As a youngster, Da Chen, one of a large family belonging to the landlord class, becomes the victim of taunts, bullying, and ridicule, not just from the children of peasant families but also from some of his schoolteachers, because of his class affiliation. Though he excels at his studies, he quickly loses interest in school due to the harsh treatment he receives there and because, as the Revolution gathers steam, academic work is looked down on and no longer taken seriously. He becomes friends with four older boys who have left school entirely and live the life of outcasts and petty criminals, smoking, gambling, drinking, and getting into mischief. They don’t care that his father used to own a lot of land; their friendship makes his life bearable.
Da Chen’s ability to see past the boys’ rough manners and bad habits typifies the generous spirit with which he depicts the people he knew. Unlike many of us in the West, Chen has no bone to pick with either of his parents; he loves, admires, and respects them unreservedly and describes only their positive traits. The same goes for the teachers who helped him prepare for the state exams. Whatever his mistakes and weaknesses may be, they are not blamed on anyone else or even on circumstance.

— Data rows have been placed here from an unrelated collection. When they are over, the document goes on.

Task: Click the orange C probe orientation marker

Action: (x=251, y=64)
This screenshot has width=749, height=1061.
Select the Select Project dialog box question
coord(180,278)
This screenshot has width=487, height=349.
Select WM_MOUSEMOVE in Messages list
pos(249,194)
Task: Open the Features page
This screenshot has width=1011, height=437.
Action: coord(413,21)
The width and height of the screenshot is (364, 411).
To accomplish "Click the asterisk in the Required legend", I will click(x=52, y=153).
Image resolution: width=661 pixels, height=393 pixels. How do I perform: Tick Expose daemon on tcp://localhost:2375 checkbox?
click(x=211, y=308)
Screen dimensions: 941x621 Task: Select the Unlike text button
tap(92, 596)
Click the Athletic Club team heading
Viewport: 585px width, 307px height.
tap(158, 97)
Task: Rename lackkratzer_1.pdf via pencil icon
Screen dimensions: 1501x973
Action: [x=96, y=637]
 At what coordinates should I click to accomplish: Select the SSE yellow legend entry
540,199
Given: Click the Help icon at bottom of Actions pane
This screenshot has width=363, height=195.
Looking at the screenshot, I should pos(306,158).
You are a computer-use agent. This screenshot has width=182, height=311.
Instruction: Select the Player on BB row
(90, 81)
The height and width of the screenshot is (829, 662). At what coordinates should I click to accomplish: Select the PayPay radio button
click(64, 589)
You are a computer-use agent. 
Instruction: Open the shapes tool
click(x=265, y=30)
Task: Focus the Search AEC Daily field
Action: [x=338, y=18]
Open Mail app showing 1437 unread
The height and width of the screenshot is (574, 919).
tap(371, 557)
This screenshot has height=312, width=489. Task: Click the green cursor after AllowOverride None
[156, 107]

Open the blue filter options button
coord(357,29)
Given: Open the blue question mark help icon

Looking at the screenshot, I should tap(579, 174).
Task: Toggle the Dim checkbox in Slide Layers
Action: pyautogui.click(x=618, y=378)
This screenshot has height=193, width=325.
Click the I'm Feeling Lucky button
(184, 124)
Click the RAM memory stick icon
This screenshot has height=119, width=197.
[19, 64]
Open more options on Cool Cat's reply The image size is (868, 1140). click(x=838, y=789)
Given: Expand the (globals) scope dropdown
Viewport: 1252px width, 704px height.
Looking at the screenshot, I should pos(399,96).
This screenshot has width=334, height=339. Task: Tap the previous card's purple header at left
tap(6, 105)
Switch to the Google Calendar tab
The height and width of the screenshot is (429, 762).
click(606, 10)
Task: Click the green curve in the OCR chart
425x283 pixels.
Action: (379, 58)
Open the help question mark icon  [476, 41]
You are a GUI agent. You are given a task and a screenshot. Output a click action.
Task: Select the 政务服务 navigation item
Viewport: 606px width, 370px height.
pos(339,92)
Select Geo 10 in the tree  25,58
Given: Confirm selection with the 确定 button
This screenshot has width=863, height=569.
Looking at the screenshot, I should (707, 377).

But Chen is not a goody-goody, a rule follower, or a suck-up. He plays hooky from school, fibs about where he’s going when he leaves the house, smokes up a storm, drinks beer, and enjoys gambling. (As a semi-reformed smoker, I vicariously enjoyed the Flying Horse cigarettes he and his friends smoke throughout the book.) He also becomes skilled at playing the bamboo flute and even learns to play that strange Western instrument, the violin. Chen is an enterprising type. The same curiosity and readiness for adventure that led him to seek out his non-conformist pals accompany him when he visits the peaceful island where his fishermen cousins live, and when he takes over his sister’s job in a big city factory so that she can have some time off. Somehow, despite coming from a poor family that lives under a cloud, he manages to get around.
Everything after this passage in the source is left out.